RedCurl cyberspies create ransomware to encrypt Hyper-V servers

A threat actor named 'RedCurl,' known for stealthy corporate espionage operations since 2018, is now using a ransomware encryptor designed to target Hyper-V virtual machines.

Previously, RedCurl was spotted by Group-IB targeting corporate entities worldwide, later expanding its operations and increasing the victim count.

However, as Bitdefender Labs researchers report, the threat actors have started deploying ransomware on compromised networks.

"We've seen RedCurl stick to their usual playbook in most cases, continuing with data exfiltration over longer periods of time," reads the Bitdefender report. 

"However, one case stood out. They broke their routine and deployed ransomware for the first time."

As the enterprise increasingly moves to virtual machines to host their servers, ransomware gangs have followed the trend, creating encryptors that specifically target virtualization platforms.
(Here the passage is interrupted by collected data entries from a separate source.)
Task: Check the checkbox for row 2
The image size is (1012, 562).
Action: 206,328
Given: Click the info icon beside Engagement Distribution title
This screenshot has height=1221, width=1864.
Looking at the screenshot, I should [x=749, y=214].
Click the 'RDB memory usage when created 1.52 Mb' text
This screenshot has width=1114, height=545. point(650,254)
While most ransomware operations focus on targeting VMware ESXi servers, RedCurl's new "QWCrypt" ransomware specifically targets virtual machines hosted on Hyper-V.

QWCrypt attacks

The attacks observed by Bitdefender start with phishing emails with ".IMG" attachments disguised as CVs. IMG files are disk image files that are automatically mounted by Windows under a new drive letter when they are double-clicked.

The IMG files contain a screensaver file vulnerable to DLL sideloading using a legitimate Adobe executable, which downloads a payload and sets persistence via a scheduled task.

RedCurl leverages "living-off-the-land" tools to maintain stealth on Windows systems, uses a custom wmiexec variant to spread laterally in the network without triggering security tools, and uses the tool 'Chisel' for tunneling/RDP access.

To turn off defenses before the ransomware deployment, the attackers use encrypted 7z archives and a multi-stage PowerShell process.

Unlike many Windows ransomware encryptors, QWCrypt supports numerous command-line arguments that control how the encryptor will target Hyper-V virtual machines to customize attacks.

--excludeVM string Exclude VMs (csv list) --hv Encrypt HyperV VMs --kill Kill VM process --turnoff TurnOff HyperV VMs (default true)

In attacks seen by Bitdefender, RedCurl utilized the --excludeVM argument to avoid encrypting virtual machines that acted as network gateways to avoid disruption.

When encrypting files, the researchers say that QWCrypt ('rbcw.exe') uses the XChaCha20-Poly1305 encryption algorithm and appends either the .locked$ or .randombits$ extension to encrypted files.

The encryptor also offers the option to use intermittent encryption (block skipping) or selective file encryption based on size for increased speed.

The ransom note created by QWCrypt is named "!!!how_to_unlock_randombits_files.txt$" and contains a mixture of text from LockBit, HardBit, and Mimic ransom notes.

The absence of a dedicated leak site for double extortion raises questions on whether RedCurl is using ransomware as a false flag or for true extortion attacks.

Money, disruption, or diversion?

Bitdefender outlines two main hypotheses for why RedCurl now includes ransomware in its operations.

The first is that RedCurl operates as a mercenary group offering services to third parties, which results in a mix of espionage operations and financially motivated attacks.

In some situations, the ransomware could be a distraction to cover for data theft, or a fallback to monetize access when a client fails to pay for their primary services (data collection).

The second theory is that RedCurl does engage in ransomware operations for enrichment, but opts to do so silently, preferring private negotiations over public ransom demands and data leaks.

"The RedCurl group's recent deployment of ransomware marks a significant evolution in their tactics," concludes Bitdefender.

"This departure from their established modus operandi raises critical questions about their motivations and operational objectives."